### TEXT EXCERPT
──────────

How do people attain the temperatures necessary to test efficiency claims? 45 C works out to roughly 113 degrees F, and I doubt open air testing in Death Valley or heating a room up that high is an option. How are those environmental conditions simulated on the test bed?

Thanks.
 
In an incubator.
Well I suppose that's a pretty simple and obvious answer now that it's in front of me...:cool:

For a "blow shit up" follow up....at what sort of temperatures do massive failures start happening? Does efficiency drop off really quickly after the rated temp is reached, or do they tolerate unreasonable heat loads fairly well?
 
Well I suppose that's a pretty simple and obvious answer now that it's in front of me...:cool:

For a "blow shit up" follow up....at what sort of temperatures do massive failures start happening? Does efficiency drop off really quickly after the rated temp is reached, or do they tolerate unreasonable heat loads fairly well?

It depends. Usually most any power supply will start and run at 45c. It's just the temperature causes the units to lose capacity (de-rate) for evey degree over the temperature that its capacity was determined at. For intstance the FSP Epsilon based units have a rather nasty derating curve of 10w/c over 25c. So a 1000w unit at 45c actually is only capable of ~800w. Other power supplies de-rate at different rates some better some worse. Most of the time a unit when it overheats or is pushed beyond the derating curve will just shut down. Then after cooling off will come back on later and run the lower loads so it never really has a massive failure. Other units will die when this occurs but in a controlled manner. Other less well made units would for all intents and purposes be described as "explode" or have a massive failure. In general I can spot these coming as the exhuast temperature will sky rocket, or the voltages plunge, or the oscope trace goes south. So i guess the moral is good units tolerate the heat well and if they die they do so in a controlled manner, bad units melt, explode, catch on fire, or let out the magic smoke. As for efficiency it again depends on what the unit was rated at but in general I see a 1-2% drop over room temperature for good units.

──────────

### DATASET
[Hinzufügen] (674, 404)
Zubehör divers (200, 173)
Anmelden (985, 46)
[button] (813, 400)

──────────

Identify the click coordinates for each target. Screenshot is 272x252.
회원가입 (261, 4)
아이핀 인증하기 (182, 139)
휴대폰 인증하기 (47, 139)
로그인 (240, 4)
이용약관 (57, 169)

──────────

### PARTS OF THE EXERCISE
[1] In the power supply thread, what things does the reply say bad units do when heat kills them?
[2] Set down the stretch of the power supply thread from "How do people" through "the test bed?".
The listing comes from a different source than the power supply thread.

### OUTPUTS BY TASK
[1]
- Melt
- Explode
- Catch on fire
- Let out the magic smoke

[2]
How do people attain the temperatures necessary to test efficiency claims? 45 C works out to roughly 113 degrees F, and I doubt open air testing in Death Valley or heating a room up that high is an option. How are those environmental conditions simulated on the test bed?